Further, under CPL Sec. 100.40, a misdemeanor information is facially sufficient if the non-hearsay facts stated in said information establish each and every element of the offense charged, as well as the Defendant's commission of said crime. If both of these factors are present, then the information states a prima facie case, and is sufficient. See, People v. Alejandro, 70 N.Y.2d 133, 517 N.Y.S.2d 927 (1987).
On a motion to dismiss, this Court's review is limited to whether or not the People's allegations as stated in the Criminal Court Complaint are facially sufficient. The facts alleged need only establish the existence of a prima facie case, even if those facts would not be legally sufficient to prove guilt beyond a reasonable doubt. See, People v. Jennings, 69 N.Y.2d 103, 115, 512 N.Y.S.2d 652 (1986).
Applying these principles to the instant matter, the factual allegations contained in the misdemeanor complaint before this Court are not sufficient. However, under the circumstances of this case, the People will be given 30 days from the date of publication of this decision to supercede the complaint.
Under PL Sec. 165.40, “a person is guilty of criminal possession of stolen property in the fifth degree when he knowingly possesses stolen property, with intent to benefit himself ...” PL Sec. 10 .00(8) defines the term “possess” as “to have physical possession or otherwise exercise dominion or control over tangible property.” This term covers both actual and constructive possession. See, People v. Sierra, 45 N.Y.2d 56, 60, 407 N.Y.S.2d 669 (1978).
“A sine qua non of criminal possession of stolen property is that the defendant knowingly possess the stolen property. Accordingly, the defendant must have been aware that he possessed the property in issue and that it was stolen property.” See, Donnino, William C., Commentary to PL Sec. 165.40, McKinney's Book 39, 1999, p447, citing PL Sec. 15.02(2) (emphasis added).
In large part, the People rely upon a statement made by the Defendant at the time of his arrest to maintain the charge. However, their reliance upon this statement is misplaced.
Under CPL Sec. 60.50, “a person may not be convicted of any offense solely upon evidence of a confession or admission made by him without additional proof that the offense charged has been committed.”
While CPL Sec. 60.50 is a rule of evidence at trial, “numerous appellate and lower courts have held that CPL 60.50 does apply to misdemeanor complaints in the context of evaluating the facial sufficiency of such instruments.” See, People v. Armenta, 27 Misc.3d 1218(A), 910 N.Y.S.2d 764 (Crim. Ct, Kings Cty, 2010), p2 (citations omitted).
Known as the “confession corroboration rule,” “This section sets forth the ancient principle that a person cannot be convicted solely on the strength of his or her own statement.” See, Preiser, Practice Commentary, McKinney's Book 11A, p211.
For example, in People v. Booden, 69 N.Y.2d 185, 518 N.Y.S.2d 87 (1987), a prosecution for driving while intoxicated, the fact that there were no observable circumstances to show the cause of an accident was sufficient to corroborate the admission of an intoxicated person ... that he had been operating the vehicle. The Court explained that the circumstances may have been capable of innocent explanation, but they nonetheless supported an inference that a crime had been committed ... Defendant's admission was the key that explained those circumstances and established defendant's connection to the criminal act.' (69 N.Y.2d at 188.) “See, Preiser, Practice Commentary, McKinney's Book 11A, p211.

++++++++++++++++++++

What is needed: Return the passage of the court decision from "Under PL Sec." to "15.02(2) (emphasis added).", reproduced word for word.

Collected material:
++++++++++++++++++++

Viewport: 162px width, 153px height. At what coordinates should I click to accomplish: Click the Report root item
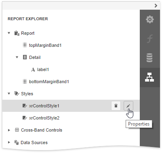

++++++++++++++++++++

Full response:
Under PL Sec. 165.40, “a person is guilty of criminal possession of stolen property in the fifth degree when he knowingly possesses stolen property, with intent to benefit himself ...” PL Sec. 10 .00(8) defines the term “possess” as “to have physical possession or otherwise exercise dominion or control over tangible property.” This term covers both actual and constructive possession. See, People v. Sierra, 45 N.Y.2d 56, 60, 407 N.Y.S.2d 669 (1978).
“A sine qua non of criminal possession of stolen property is that the defendant knowingly possess the stolen property. Accordingly, the defendant must have been aware that he possessed the property in issue and that it was stolen property.” See, Donnino, William C., Commentary to PL Sec. 165.40, McKinney's Book 39, 1999, p447, citing PL Sec. 15.02(2) (emphasis added).